2017.76: Manchester By the Sea (2016)
If nothing else, this film had me thinking of beginnings and endings, and how film-makers and writers decide what constitutes a beginning, and what an ending. In any story, it’s all very arbitrary- the real beginning for anyone’s story is their birth, and the end is their death, and usually what a story is, is some bubble of time between. We witness such a bubble, or fragment of someone’s life, in Manchester by the Sea, in which that person is a tortured soul full of self-loathing and regret and anger. We don’t initially understand why, and this is deliberate- we are coming into this story almost at its end, really. Flashbacks dotted through the film offer tantalising hints until a horrifying reveal unfolds the truth before us. It’s one of those films where the sudden dawn of realization is almost like a physical punch. Maybe others see it coming, but for me this was one film that didn’t telegraph things ahead as some do. I thought it was a very effective drama.
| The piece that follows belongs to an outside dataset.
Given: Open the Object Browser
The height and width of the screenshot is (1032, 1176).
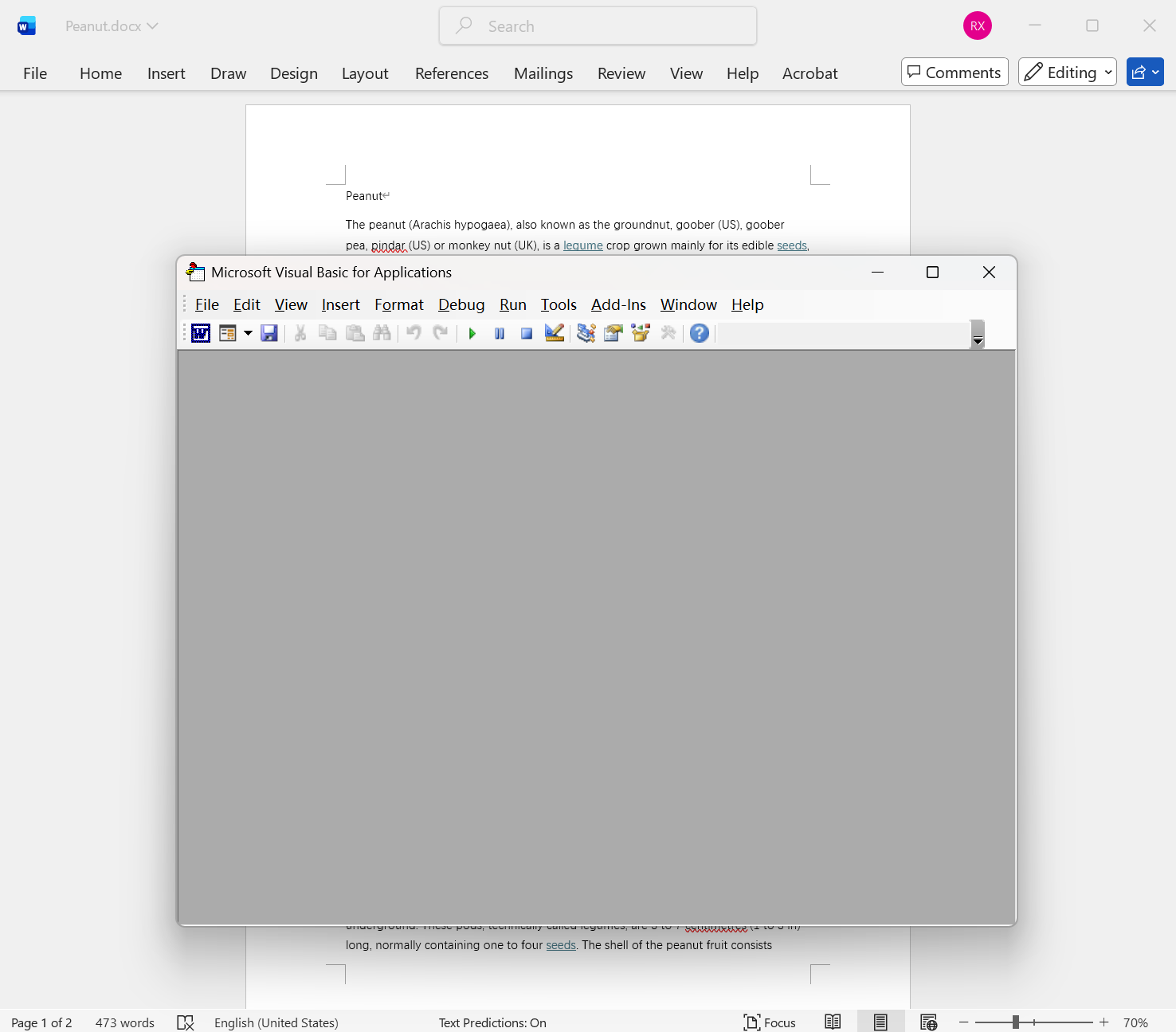Looking at the screenshot, I should point(641,333).
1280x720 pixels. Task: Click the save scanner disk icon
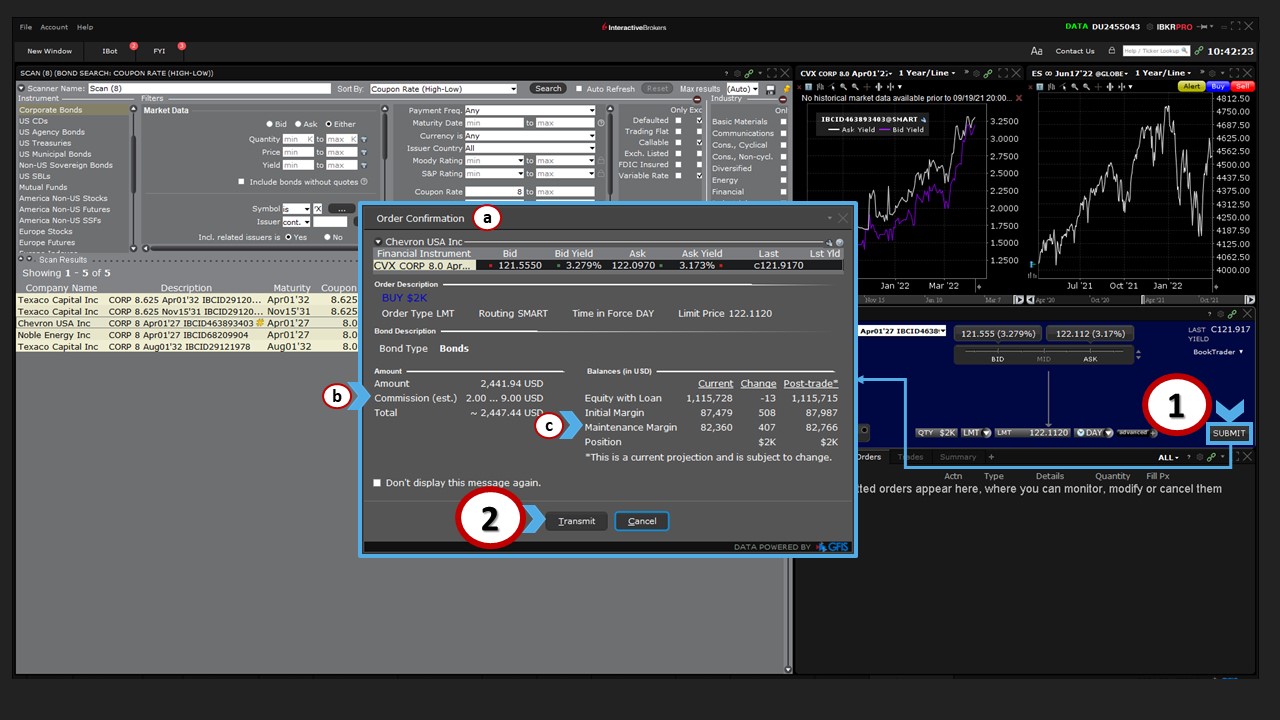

And does any other actor do quiet, seething anger quite like Casey Affleck? It’s a remarkable performance that is, typically of Affleck, so understated, so quiet and devoid of the scene-chewing hysterics that many actors would bring to it. But that’s the film, too, really- surprisingly quiet and understated, a gentle study in melancholy and the cruelness of life and the world we are sometime lost in and destroyed by.
Not a perfect Christmas movie by a long shot, Manchester by the Sea is nonetheless something rather special. So special that I’ve been careful to avoid plot details or spoilers, even for film as ‘old’ as this when most people reading this will likely have already seen the film. It’s that kind of film- an experience best unspoiled.